Andorra’s banking business, Mr.  Lluelles explained, derived from Spain and South America — the safe haven in Europe where Spanish speakers (read: drug cartels from Colombia) launder and/or park their revenues.  Russians, said Mr. Lluelles, had not yet discovered Andorra. He smiled a lot and pronounced this a good idea and agreed to attend our kick-off con-fab in Luxembourg come October.

But Andorra’s presence was not to be.

Monaco Police Chief Andre Muhlberger soon provided me with a fascinating tidbit on Andorra that helped explain this: Andorra was not interested in cleaning up their money-laundering problem because for them it was NOT a problem. Because, according to Chief Muhlberger, the sister of Andorra’s interior minister was connected to a big-time Andorra-based money launderer.

Andorra was simply not interested in an association that might cramp the style of a money spinner from which higher circles had been profiting for decades. 

CLUB OF LUXEMBOURG 

When my Luxair flight landed at 4:40 p.m., Frank Schneider stood on the tarmac to greet me, grab my luggage directly from the hold and speed me through the VIP lounge to the Hotel Beaux Arts. 

That evening the Club of Luxembourg (named as such for the purposes of our first meeting) kicked off to a flying start over a long sumptuous dinner in Le Bouquet Garni-St. Michel hosted by Lux intel chief Marco Mille. 

Godfrey S, chief of Malta’s intelligence service, graced us with his presence despite a disdain for foreign travel and brought with him his operations chief. Godfrey listened to everything, spoke little and observed everyone with eyes black as oil. Of all the intelligence chiefs I’d met, Godfrey won the award for the longest eye-grip. He could go a full minute before turning his gaze away from my own eyes.

Rene Brulhart of Liechtenstein completed the circle. 

Our club meeting that morning took place at a government conference center called Chateau de Senningen.  (“Once we get people to Senningen,” joked Marco, “no one is allowed to leave until the problem is solved.”)

We began — around a large conference table — with presentations of our services. 

Luxembourg put on a slide show the first image of which was a donkey in the air and the cart it led overturned.

“This is the problem,” intoned Marco Mille, keeping a straight face.

After my own presentation on the genesis of Monaco’s intelligence service, Marco provided words of support, adding that our joint operations had been working out very well.

Iceland: We all agreed Iceland should be invited and that perhaps we should be a club of Europe’s “small countries” rather than microstates. “The Misfits.”

San Marino: All agreed that San Marino should be contacted, cultivated and invited. I offered to handle this myself, expecting SISMI to provide an introduction even though they kept putting me off by saying the time was not yet right.

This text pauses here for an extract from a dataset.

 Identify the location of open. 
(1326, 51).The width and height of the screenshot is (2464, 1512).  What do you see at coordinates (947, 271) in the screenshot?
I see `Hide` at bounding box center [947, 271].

We agreed our club should meet three times a year; that Monaco would host the next meeting in five months hence and call it the Club of Monaco on that occasion with a view to creating a permanent name thereafter.

One participant felt that when the services of large countries learned about our club they would ridicule it, “but then they’ll become curious.”

The point we would make to them, said another participant, is that we stand together against criticism about money laundering from the large countries and turn it around on them: “We’re all working together effectively. What are YOU doing about money laundering?” (We already knew that most dirty money was laundered through London and New York City.)

We agreed that our association should be based upon human chemistry; that though we would cultivate the “misfit” countries to join, we must like the service chiefs involved as a pre-condition of inclusion and same for their successors.

The key to our success we all agreed was to be asymmetrical and quirky. If anyone from other services should ask about our club, we would tongue-in-cheek explain it as a wine appreciation society. And, in fact, that evening we drove en masse to Ehnen, a village in Luxembourg’s wine-producing region, for wine tasting at the Linden-Heinisch vineyard:  Riesling, pino gris and pinot noir.  This — the enjoyment of fine wine— would become a running theme as our club evolved.